- **REQUIRED WORK**
The full set of entries must be copied exactly.

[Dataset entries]
((

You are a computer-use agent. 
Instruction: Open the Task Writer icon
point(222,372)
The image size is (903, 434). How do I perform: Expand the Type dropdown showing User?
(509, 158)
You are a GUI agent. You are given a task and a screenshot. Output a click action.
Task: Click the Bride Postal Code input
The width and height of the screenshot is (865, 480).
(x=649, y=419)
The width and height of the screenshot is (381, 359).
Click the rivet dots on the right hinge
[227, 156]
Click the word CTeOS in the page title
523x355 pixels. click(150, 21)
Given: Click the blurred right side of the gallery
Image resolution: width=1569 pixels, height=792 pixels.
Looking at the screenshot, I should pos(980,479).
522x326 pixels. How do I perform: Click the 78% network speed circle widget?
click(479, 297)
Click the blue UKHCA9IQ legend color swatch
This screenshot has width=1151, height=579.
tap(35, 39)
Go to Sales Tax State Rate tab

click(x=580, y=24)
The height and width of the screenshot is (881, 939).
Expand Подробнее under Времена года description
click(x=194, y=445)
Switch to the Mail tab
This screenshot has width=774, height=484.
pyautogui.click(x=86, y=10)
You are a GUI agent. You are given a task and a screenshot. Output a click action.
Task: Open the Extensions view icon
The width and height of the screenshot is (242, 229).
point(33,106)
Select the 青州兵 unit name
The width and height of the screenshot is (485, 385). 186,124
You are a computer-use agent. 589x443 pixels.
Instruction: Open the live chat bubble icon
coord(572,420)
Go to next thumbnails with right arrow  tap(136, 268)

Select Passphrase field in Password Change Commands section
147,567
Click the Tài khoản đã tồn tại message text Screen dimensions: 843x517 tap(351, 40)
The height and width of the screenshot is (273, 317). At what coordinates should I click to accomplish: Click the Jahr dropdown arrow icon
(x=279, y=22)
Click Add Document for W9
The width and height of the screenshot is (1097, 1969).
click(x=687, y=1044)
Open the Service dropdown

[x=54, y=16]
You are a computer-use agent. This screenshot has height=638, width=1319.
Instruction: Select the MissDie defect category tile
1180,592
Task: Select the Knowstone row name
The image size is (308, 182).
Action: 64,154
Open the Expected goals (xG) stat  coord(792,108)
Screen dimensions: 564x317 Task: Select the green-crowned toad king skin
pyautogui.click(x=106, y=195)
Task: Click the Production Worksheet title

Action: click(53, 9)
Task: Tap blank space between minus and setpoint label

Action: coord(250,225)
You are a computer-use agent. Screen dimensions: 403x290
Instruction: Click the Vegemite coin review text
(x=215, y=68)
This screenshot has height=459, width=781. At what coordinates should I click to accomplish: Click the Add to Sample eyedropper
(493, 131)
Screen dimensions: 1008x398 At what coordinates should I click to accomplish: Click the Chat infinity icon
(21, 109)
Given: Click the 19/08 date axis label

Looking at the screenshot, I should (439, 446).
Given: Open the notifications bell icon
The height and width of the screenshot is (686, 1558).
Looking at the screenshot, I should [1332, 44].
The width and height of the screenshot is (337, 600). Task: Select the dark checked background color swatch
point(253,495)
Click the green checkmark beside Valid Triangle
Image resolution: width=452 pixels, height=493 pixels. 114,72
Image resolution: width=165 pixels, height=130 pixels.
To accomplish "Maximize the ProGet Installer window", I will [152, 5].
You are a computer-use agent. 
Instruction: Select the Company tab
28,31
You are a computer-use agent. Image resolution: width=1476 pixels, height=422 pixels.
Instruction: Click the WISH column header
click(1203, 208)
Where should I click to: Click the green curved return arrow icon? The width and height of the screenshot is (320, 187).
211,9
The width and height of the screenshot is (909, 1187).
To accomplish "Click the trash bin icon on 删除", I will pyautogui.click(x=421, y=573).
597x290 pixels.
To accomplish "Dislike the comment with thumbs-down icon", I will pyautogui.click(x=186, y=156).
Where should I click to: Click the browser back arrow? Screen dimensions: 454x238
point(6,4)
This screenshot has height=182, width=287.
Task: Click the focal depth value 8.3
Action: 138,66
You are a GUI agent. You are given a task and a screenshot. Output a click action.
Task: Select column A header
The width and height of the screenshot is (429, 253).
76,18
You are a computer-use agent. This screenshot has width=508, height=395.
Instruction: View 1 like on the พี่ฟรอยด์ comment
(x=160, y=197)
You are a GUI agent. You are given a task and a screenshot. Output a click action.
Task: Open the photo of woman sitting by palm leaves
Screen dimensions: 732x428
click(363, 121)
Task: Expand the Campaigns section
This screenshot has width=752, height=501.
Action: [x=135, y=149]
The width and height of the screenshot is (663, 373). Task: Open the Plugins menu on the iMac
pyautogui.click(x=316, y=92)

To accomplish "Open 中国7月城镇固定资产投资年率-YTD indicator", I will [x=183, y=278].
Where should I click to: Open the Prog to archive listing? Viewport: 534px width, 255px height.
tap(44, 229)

))

- **ANSWER**
You are a computer-use agent. 
Instruction: Open the Task Writer icon
point(222,372)
The image size is (903, 434). How do I perform: Expand the Type dropdown showing User?
(509, 158)
You are a GUI agent. You are given a task and a screenshot. Output a click action.
Task: Click the Bride Postal Code input
The width and height of the screenshot is (865, 480).
(x=649, y=419)
The width and height of the screenshot is (381, 359).
Click the rivet dots on the right hinge
[227, 156]
Click the word CTeOS in the page title
523x355 pixels. click(150, 21)
Given: Click the blurred right side of the gallery
Image resolution: width=1569 pixels, height=792 pixels.
Looking at the screenshot, I should pos(980,479).
522x326 pixels. How do I perform: Click the 78% network speed circle widget?
click(479, 297)
Click the blue UKHCA9IQ legend color swatch
This screenshot has width=1151, height=579.
tap(35, 39)
Go to Sales Tax State Rate tab

click(x=580, y=24)
The height and width of the screenshot is (881, 939).
Expand Подробнее under Времена года description
click(x=194, y=445)
Switch to the Mail tab
This screenshot has width=774, height=484.
pyautogui.click(x=86, y=10)
You are a GUI agent. You are given a task and a screenshot. Output a click action.
Task: Open the Extensions view icon
The width and height of the screenshot is (242, 229).
point(33,106)
Select the 青州兵 unit name
The width and height of the screenshot is (485, 385). 186,124
You are a computer-use agent. 589x443 pixels.
Instruction: Open the live chat bubble icon
coord(572,420)
Go to next thumbnails with right arrow  tap(136, 268)

Select Passphrase field in Password Change Commands section
147,567
Click the Tài khoản đã tồn tại message text Screen dimensions: 843x517 tap(351, 40)
The height and width of the screenshot is (273, 317). At what coordinates should I click to accomplish: Click the Jahr dropdown arrow icon
(x=279, y=22)
Click Add Document for W9
The width and height of the screenshot is (1097, 1969).
click(x=687, y=1044)
Open the Service dropdown

[x=54, y=16]
You are a computer-use agent. This screenshot has height=638, width=1319.
Instruction: Select the MissDie defect category tile
1180,592
Task: Select the Knowstone row name
The image size is (308, 182).
Action: 64,154
Open the Expected goals (xG) stat  coord(792,108)
Screen dimensions: 564x317 Task: Select the green-crowned toad king skin
pyautogui.click(x=106, y=195)
Task: Click the Production Worksheet title

Action: click(53, 9)
Task: Tap blank space between minus and setpoint label

Action: coord(250,225)
You are a computer-use agent. Screen dimensions: 403x290
Instruction: Click the Vegemite coin review text
(x=215, y=68)
This screenshot has height=459, width=781. At what coordinates should I click to accomplish: Click the Add to Sample eyedropper
(493, 131)
Screen dimensions: 1008x398 At what coordinates should I click to accomplish: Click the Chat infinity icon
(21, 109)
Given: Click the 19/08 date axis label

Looking at the screenshot, I should (439, 446).
Given: Open the notifications bell icon
The height and width of the screenshot is (686, 1558).
Looking at the screenshot, I should [1332, 44].
The width and height of the screenshot is (337, 600). Task: Select the dark checked background color swatch
point(253,495)
Click the green checkmark beside Valid Triangle
Image resolution: width=452 pixels, height=493 pixels. 114,72
Image resolution: width=165 pixels, height=130 pixels.
To accomplish "Maximize the ProGet Installer window", I will [152, 5].
You are a computer-use agent. 
Instruction: Select the Company tab
28,31
You are a computer-use agent. Image resolution: width=1476 pixels, height=422 pixels.
Instruction: Click the WISH column header
click(1203, 208)
Where should I click to: Click the green curved return arrow icon? The width and height of the screenshot is (320, 187).
211,9
The width and height of the screenshot is (909, 1187).
To accomplish "Click the trash bin icon on 删除", I will pyautogui.click(x=421, y=573).
597x290 pixels.
To accomplish "Dislike the comment with thumbs-down icon", I will pyautogui.click(x=186, y=156).
Where should I click to: Click the browser back arrow? Screen dimensions: 454x238
point(6,4)
This screenshot has height=182, width=287.
Task: Click the focal depth value 8.3
Action: 138,66
You are a GUI agent. You are given a task and a screenshot. Output a click action.
Task: Select column A header
The width and height of the screenshot is (429, 253).
76,18
You are a computer-use agent. This screenshot has width=508, height=395.
Instruction: View 1 like on the พี่ฟรอยด์ comment
(x=160, y=197)
You are a GUI agent. You are given a task and a screenshot. Output a click action.
Task: Open the photo of woman sitting by palm leaves
Screen dimensions: 732x428
click(363, 121)
Task: Expand the Campaigns section
This screenshot has width=752, height=501.
Action: [x=135, y=149]
The width and height of the screenshot is (663, 373). Task: Open the Plugins menu on the iMac
pyautogui.click(x=316, y=92)

To accomplish "Open 中国7月城镇固定资产投资年率-YTD indicator", I will [x=183, y=278].
Where should I click to: Open the Prog to archive listing? Viewport: 534px width, 255px height.
tap(44, 229)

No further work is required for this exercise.